Она принужденно улыбнулась ему; он положил ей руку на плечо.
— Теперь ты должна признать, что мы совершили безрассудный поступок.
— Да, — сказала она. — Да, это был безрассудный поступок.
Он неотрывно смотрел на нее. Потом потушил сигарету о ступеньку машины и раздавил окурок ногой; он подошел к Одетте и сказал настойчиво, как бы желая убедить ее в справедливости своих слов:
— Нам ровным счетом ничто не угрожает.
Она не ответила; он продолжал в наставительной, но мягкой манере:
— Я уверен, что немцы поведут себя безупречно; они просто посчитают это своим долгом.
Именно так Одетта всегда и думала. Но она прочла в глазах Жака ожидание: он ждал от нее опасения. Она сказала:
— Но разве узнаешь заранее? А если они предали Париж огню и мечу?
Он пожал плечами:
— С чего бы это? Вот уж эти дамские страхи! Он наклонился и терпеливо объяснил ей:
— Постарайся понять, Одетта: в Берлине скорее всего захотят сразу же после перемирия сделать Францию одним из партнеров оси Рим — Берлин — Токио; возможно, там рассчитывают на наш авторитет в Америке, чтобы удержать Соединенные Штаты от участия в войне. Ты меня внимательно слушаешь? Короче говоря, даже разбитые, мы имеем определенные козыри. К тому же, — добавил он со смешком, — представятся возможности и для наших политиков, если они еще не утратили своих амбиций.
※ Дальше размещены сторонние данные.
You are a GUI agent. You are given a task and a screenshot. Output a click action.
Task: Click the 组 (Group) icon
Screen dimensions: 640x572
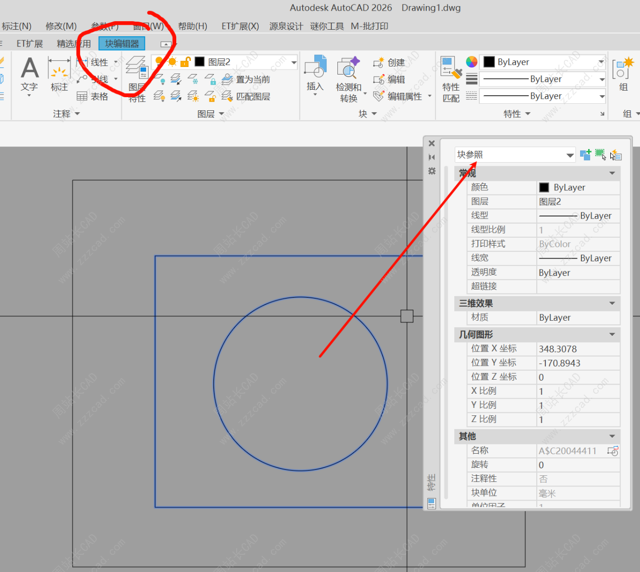[623, 74]
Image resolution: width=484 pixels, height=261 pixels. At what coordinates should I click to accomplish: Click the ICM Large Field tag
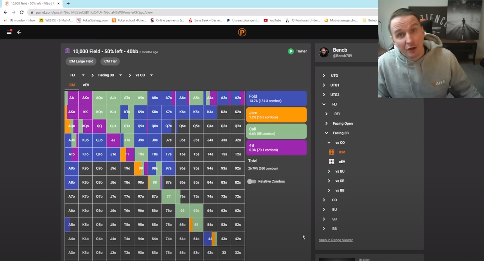click(81, 61)
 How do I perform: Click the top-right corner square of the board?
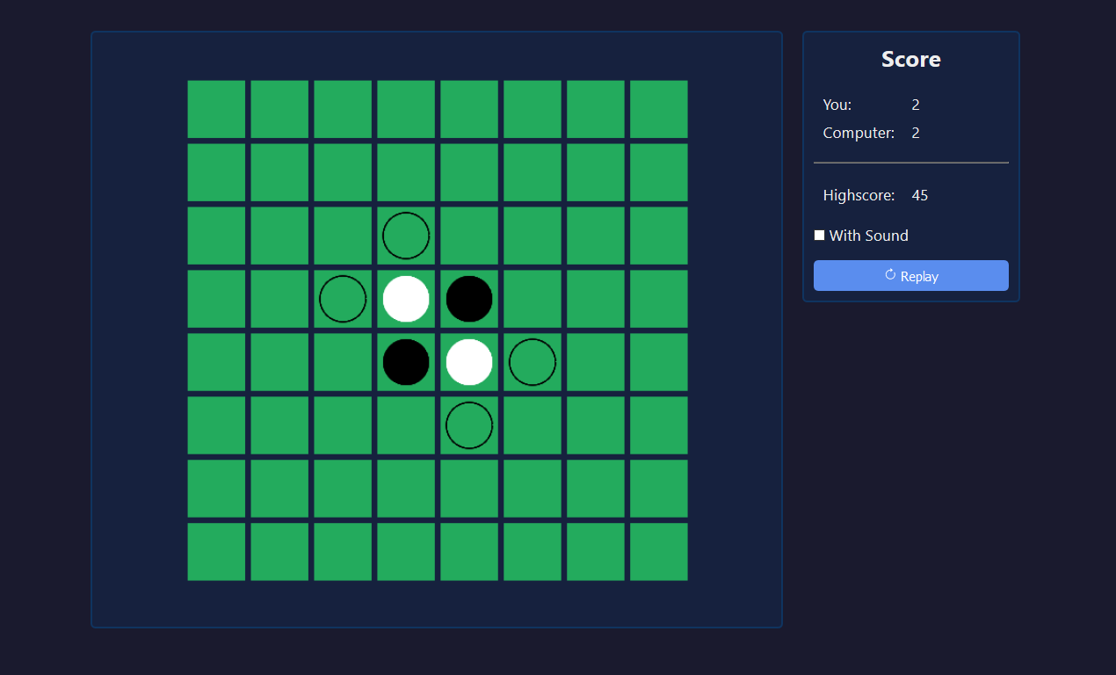coord(659,109)
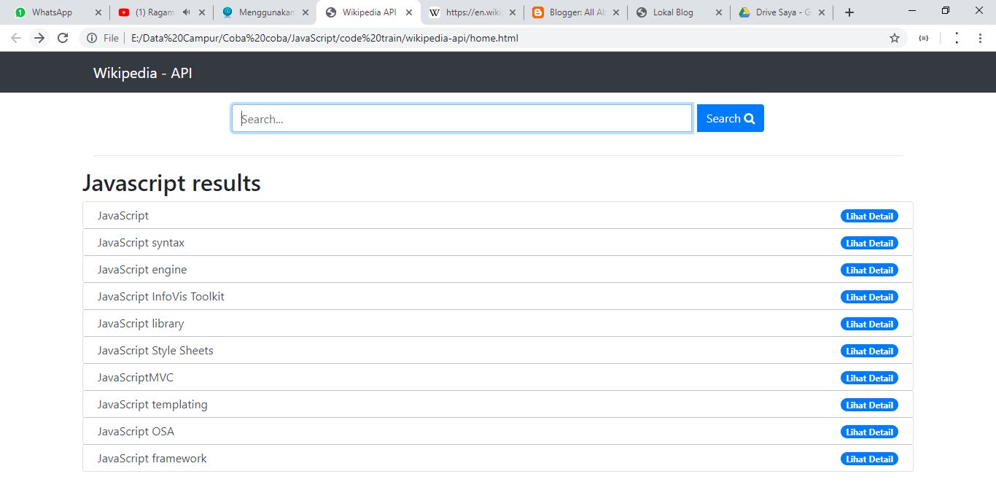Close the Lokal Blog tab

(x=720, y=12)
Итак, в этих условиях просто невозможно представить себе, чтобы немцы рискнули пойти на бессмысленную жестокость и восстановили против себя французское общественное мнение.
— Я тоже так думаю, — ответила Одетта не без раздражения.
— Да?
Он посмотрел на нее, прикусив губу; вид у него был настолько смущенный, что она поспешно добавила:
— Но все же откуда такая уверенность? Вообрази, что в них начнут стрелять из окон…
Глаза Жака сверкнули:
— Если бы существовала опасность, я бы, конечно, остался в Париже; я смирился с отъездом, ибо был убежден, что оснований для тревоги нет.
Одетта вспомнила, как он с демонстративным хладнокровием вошел в гостиную и степенно сказал, дрожащей рукой прикуривая сигарету: «Собирай вещи, машина внизу, через полчаса мы уезжаем». Куда он клонит? Жак слегка ухмыльнулся.
— И потом, — как бы заключил он, — бежать — значит покинуть свой пост.
— Но у тебя не было никакого поста.
— Ты забыла, что я ответственный по кварталу, — сказал он. Он оттолкнул ладонью возможное возражение. —
Я знаю, это несерьезно, и я согласился только по настоянию Шампенуа. Но даже в этом качестве я мог бы быть полезным. К тому же, мы обязаны подавать пример другим.
Она неприязненно смотрела на него: «Что ж, да, да, да, ты должен был остаться в Париже, не рассчитывай, что я буду тебе возражать». Он вздохнул:
— Но что сделано, то сделано. Только в идеале есть обязанности, не противоречащие друг другу. Прости, что я морочу тебе голову, бедняжка. Это неизбежные мужские сомнения.